## Dataset records
════════════════════

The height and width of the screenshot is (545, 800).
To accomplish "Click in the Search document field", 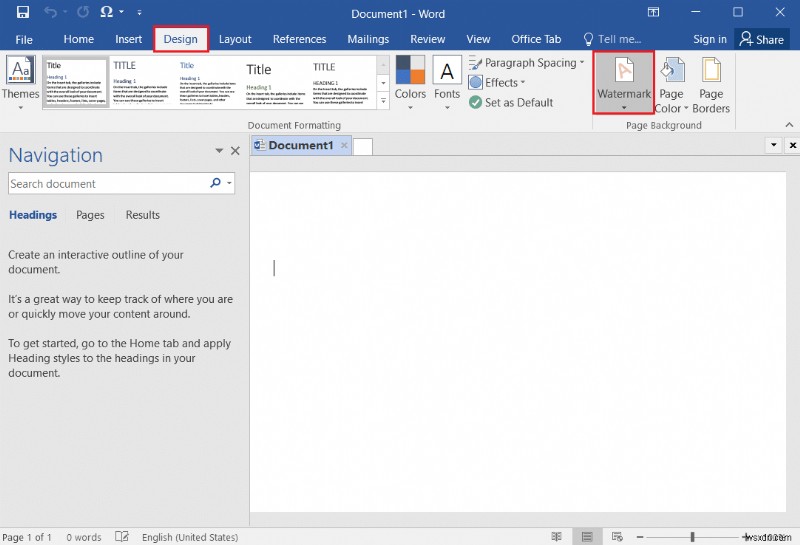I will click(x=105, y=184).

════════════════════

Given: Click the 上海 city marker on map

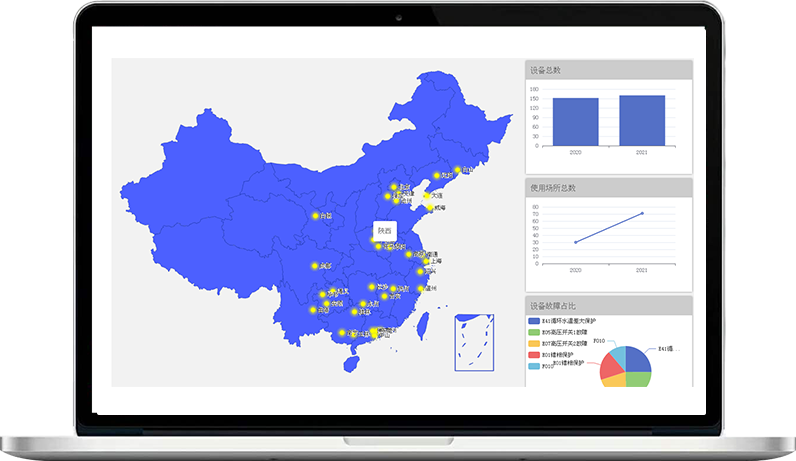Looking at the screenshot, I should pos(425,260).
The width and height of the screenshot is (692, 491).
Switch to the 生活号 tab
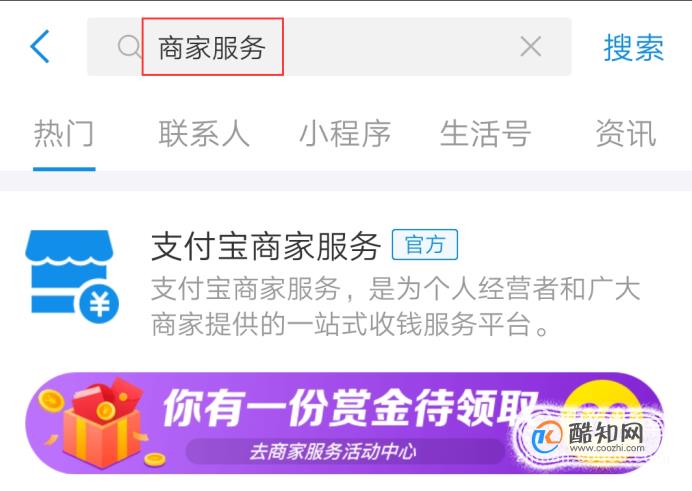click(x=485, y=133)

════════════════════

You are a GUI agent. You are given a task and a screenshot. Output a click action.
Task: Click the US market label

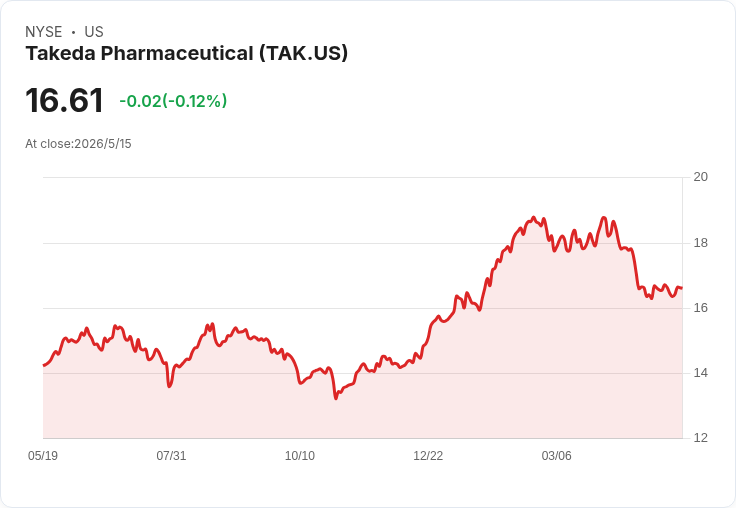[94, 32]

════════════════════

## Problem requirements
Look through the entries. Copy out each line with "height" in it.

## Solution to the problem
The height and width of the screenshot is (545, 800).
The width and height of the screenshot is (692, 491).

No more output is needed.